Seminars in Neurosurgery 2001; 12(3): 289-294
DOI: 10.1055/s-2001-33619
Copyright © 2002 by Thieme Medical Publishers, Inc., 333 Seventh Avenue, New York, NY 10001, USA. Tel.: +1(212) 584-4662

Is There a Role for Surgery for Microprolactinomas?

Michael Y. Wang, Martin H. Weiss
  • Department of Neurological Surgery, Keck School of Medicine, Los Angeles County General Hospital/University of Southern California, Los Angeles, California
Further Information

Publication History

Publication Date:
27 August 2002 (online)

ABSTRACT

The neurosurgical and endocrinologic treatment of prolactinomas has undergone significant advances in the past three decades.

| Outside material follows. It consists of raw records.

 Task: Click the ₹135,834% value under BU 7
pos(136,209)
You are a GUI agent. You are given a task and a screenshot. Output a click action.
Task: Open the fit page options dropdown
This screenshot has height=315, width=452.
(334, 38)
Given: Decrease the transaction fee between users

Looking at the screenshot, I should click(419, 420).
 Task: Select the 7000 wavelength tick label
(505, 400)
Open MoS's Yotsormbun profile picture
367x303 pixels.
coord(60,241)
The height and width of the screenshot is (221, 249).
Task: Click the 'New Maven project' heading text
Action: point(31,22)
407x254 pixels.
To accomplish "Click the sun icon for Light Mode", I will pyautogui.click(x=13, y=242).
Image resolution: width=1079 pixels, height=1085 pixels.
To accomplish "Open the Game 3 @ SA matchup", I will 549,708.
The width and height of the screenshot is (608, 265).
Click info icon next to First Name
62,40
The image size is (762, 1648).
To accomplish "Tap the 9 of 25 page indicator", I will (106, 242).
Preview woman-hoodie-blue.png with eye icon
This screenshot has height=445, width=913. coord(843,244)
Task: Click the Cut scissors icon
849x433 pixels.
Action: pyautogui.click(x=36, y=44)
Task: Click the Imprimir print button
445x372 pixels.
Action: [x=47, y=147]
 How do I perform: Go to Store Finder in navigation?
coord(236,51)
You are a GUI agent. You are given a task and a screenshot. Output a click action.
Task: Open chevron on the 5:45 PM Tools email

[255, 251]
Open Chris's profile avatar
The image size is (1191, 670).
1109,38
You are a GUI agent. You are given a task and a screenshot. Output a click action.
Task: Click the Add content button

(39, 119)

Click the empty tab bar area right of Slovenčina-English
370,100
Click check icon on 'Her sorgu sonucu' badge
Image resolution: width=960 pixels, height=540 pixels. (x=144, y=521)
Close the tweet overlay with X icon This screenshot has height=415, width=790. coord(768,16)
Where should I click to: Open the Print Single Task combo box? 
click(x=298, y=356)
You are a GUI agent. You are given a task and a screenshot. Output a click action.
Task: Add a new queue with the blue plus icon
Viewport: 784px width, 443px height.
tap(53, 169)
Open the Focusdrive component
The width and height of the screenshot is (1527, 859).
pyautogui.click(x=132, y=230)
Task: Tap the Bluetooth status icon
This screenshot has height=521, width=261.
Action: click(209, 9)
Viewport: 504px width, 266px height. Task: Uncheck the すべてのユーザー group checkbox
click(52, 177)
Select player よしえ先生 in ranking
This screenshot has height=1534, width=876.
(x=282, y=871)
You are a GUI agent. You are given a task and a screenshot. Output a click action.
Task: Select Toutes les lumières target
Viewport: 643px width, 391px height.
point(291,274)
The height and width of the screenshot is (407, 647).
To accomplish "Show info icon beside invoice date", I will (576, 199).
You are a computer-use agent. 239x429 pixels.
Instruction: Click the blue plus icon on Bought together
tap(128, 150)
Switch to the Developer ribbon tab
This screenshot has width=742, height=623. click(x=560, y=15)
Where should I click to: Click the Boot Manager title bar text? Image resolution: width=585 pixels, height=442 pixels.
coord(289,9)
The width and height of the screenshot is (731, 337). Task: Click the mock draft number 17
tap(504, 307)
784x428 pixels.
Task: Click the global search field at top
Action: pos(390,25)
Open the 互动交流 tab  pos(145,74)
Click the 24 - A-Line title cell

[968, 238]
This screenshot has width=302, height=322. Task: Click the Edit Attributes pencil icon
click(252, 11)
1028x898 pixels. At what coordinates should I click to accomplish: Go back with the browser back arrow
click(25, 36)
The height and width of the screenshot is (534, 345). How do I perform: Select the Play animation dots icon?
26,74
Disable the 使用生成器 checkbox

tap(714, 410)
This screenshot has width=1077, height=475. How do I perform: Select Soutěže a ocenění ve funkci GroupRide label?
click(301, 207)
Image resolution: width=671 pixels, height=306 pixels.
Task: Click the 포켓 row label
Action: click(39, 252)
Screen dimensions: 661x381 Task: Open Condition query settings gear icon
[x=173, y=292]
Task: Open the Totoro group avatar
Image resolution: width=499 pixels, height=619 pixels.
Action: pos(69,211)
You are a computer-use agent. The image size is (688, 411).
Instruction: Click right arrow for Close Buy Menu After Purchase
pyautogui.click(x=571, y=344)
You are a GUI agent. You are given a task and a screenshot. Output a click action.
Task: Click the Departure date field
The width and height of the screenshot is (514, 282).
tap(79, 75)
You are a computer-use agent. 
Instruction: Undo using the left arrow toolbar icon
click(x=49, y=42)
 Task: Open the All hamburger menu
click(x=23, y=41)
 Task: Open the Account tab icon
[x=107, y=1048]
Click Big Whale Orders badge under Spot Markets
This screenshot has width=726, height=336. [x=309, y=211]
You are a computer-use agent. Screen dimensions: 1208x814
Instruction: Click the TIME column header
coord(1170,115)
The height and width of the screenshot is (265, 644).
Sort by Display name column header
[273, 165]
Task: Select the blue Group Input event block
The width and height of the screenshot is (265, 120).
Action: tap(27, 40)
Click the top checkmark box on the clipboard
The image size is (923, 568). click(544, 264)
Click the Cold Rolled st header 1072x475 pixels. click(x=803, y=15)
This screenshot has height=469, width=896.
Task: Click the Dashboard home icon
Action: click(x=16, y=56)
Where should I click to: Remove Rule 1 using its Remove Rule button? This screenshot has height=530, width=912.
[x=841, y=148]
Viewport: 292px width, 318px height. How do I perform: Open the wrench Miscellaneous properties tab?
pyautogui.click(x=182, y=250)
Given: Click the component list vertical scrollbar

Because of medical progress, we are now confronted with two safe, effective approaches for treating prolactinomas. Transsphenoidal surgery for microprolactinomas carries a 90% cure rate while incurring minimal risks, and offers the only opportunity for endocrinologic and oncologic cure. Alternatively, treatment with bromocriptine and other dopaminergic agents also results in effective chemical control in greater than 90% of cases but requires lifelong treatment. Pharmacologic control of microprolactinomas remains the mainstay of treatment, but surgical indications include patients intolerant of medical treatment, failing medical therapy, and desiring pregnancy. Young patients wishing to avoid lifelong medical treatment may also be operative candidates. In these situations. surgery is a vital adjunct in the management of prolactinoma-secreting microadenomas.